▸ **Aim of the task**:
From the data underneath, reproduce exactly the stretch that begins at the line with "The width and height of the screenshot is (1200, 900)." and ends after the line with "Task: Open the shopping cart icon".

▸ **Data shown**:
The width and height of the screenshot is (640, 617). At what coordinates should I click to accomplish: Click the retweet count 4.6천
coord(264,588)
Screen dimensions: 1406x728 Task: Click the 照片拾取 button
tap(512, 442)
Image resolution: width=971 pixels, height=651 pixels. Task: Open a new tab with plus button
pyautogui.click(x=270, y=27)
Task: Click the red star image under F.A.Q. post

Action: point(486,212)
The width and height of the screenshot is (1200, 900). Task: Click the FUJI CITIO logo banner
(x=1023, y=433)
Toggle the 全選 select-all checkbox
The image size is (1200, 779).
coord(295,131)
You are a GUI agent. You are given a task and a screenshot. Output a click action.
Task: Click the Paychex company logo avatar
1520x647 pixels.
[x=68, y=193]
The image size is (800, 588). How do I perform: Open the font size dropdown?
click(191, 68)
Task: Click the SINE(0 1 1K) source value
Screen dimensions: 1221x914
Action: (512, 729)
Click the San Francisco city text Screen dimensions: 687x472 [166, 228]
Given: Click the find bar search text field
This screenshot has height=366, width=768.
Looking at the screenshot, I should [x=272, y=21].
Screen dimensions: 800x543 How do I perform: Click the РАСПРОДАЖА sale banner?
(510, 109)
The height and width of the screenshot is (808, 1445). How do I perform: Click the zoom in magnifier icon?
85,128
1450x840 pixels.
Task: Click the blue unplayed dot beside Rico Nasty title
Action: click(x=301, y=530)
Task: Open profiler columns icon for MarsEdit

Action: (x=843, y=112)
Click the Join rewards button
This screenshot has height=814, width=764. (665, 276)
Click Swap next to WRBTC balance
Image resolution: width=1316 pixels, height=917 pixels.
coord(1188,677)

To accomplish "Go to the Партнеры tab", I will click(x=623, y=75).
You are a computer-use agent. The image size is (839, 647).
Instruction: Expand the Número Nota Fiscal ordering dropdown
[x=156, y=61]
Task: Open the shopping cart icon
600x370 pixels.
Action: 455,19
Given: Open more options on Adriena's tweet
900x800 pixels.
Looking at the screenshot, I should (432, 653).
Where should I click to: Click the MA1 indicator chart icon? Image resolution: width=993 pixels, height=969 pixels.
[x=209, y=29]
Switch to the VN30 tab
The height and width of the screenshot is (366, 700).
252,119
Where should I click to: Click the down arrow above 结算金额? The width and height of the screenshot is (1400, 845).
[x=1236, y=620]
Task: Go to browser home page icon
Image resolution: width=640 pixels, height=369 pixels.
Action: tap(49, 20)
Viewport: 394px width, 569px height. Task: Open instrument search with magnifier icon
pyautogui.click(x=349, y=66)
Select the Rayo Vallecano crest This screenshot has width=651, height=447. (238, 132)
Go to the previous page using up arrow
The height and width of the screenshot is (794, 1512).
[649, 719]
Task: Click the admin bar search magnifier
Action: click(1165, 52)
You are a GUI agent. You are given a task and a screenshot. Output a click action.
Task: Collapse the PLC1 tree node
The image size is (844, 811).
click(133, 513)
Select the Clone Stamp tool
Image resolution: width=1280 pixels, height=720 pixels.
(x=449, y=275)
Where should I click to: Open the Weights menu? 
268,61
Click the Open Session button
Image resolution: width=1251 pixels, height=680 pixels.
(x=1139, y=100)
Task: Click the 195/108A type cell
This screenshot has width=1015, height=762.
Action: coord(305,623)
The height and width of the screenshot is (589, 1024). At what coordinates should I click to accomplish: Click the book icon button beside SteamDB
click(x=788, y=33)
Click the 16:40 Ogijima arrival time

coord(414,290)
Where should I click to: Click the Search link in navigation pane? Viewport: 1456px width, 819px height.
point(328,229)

▸ **Worked solution**:
The width and height of the screenshot is (1200, 900). Task: Click the FUJI CITIO logo banner
(x=1023, y=433)
Toggle the 全選 select-all checkbox
The image size is (1200, 779).
coord(295,131)
You are a GUI agent. You are given a task and a screenshot. Output a click action.
Task: Click the Paychex company logo avatar
1520x647 pixels.
[x=68, y=193]
The image size is (800, 588). How do I perform: Open the font size dropdown?
click(191, 68)
Task: Click the SINE(0 1 1K) source value
Screen dimensions: 1221x914
Action: (512, 729)
Click the San Francisco city text Screen dimensions: 687x472 [166, 228]
Given: Click the find bar search text field
This screenshot has height=366, width=768.
Looking at the screenshot, I should [x=272, y=21].
Screen dimensions: 800x543 How do I perform: Click the РАСПРОДАЖА sale banner?
(510, 109)
The height and width of the screenshot is (808, 1445). How do I perform: Click the zoom in magnifier icon?
85,128
1450x840 pixels.
Task: Click the blue unplayed dot beside Rico Nasty title
Action: click(x=301, y=530)
Task: Open profiler columns icon for MarsEdit

Action: (x=843, y=112)
Click the Join rewards button
This screenshot has height=814, width=764. (665, 276)
Click Swap next to WRBTC balance
Image resolution: width=1316 pixels, height=917 pixels.
coord(1188,677)

To accomplish "Go to the Партнеры tab", I will click(x=623, y=75).
You are a computer-use agent. The image size is (839, 647).
Instruction: Expand the Número Nota Fiscal ordering dropdown
[x=156, y=61]
Task: Open the shopping cart icon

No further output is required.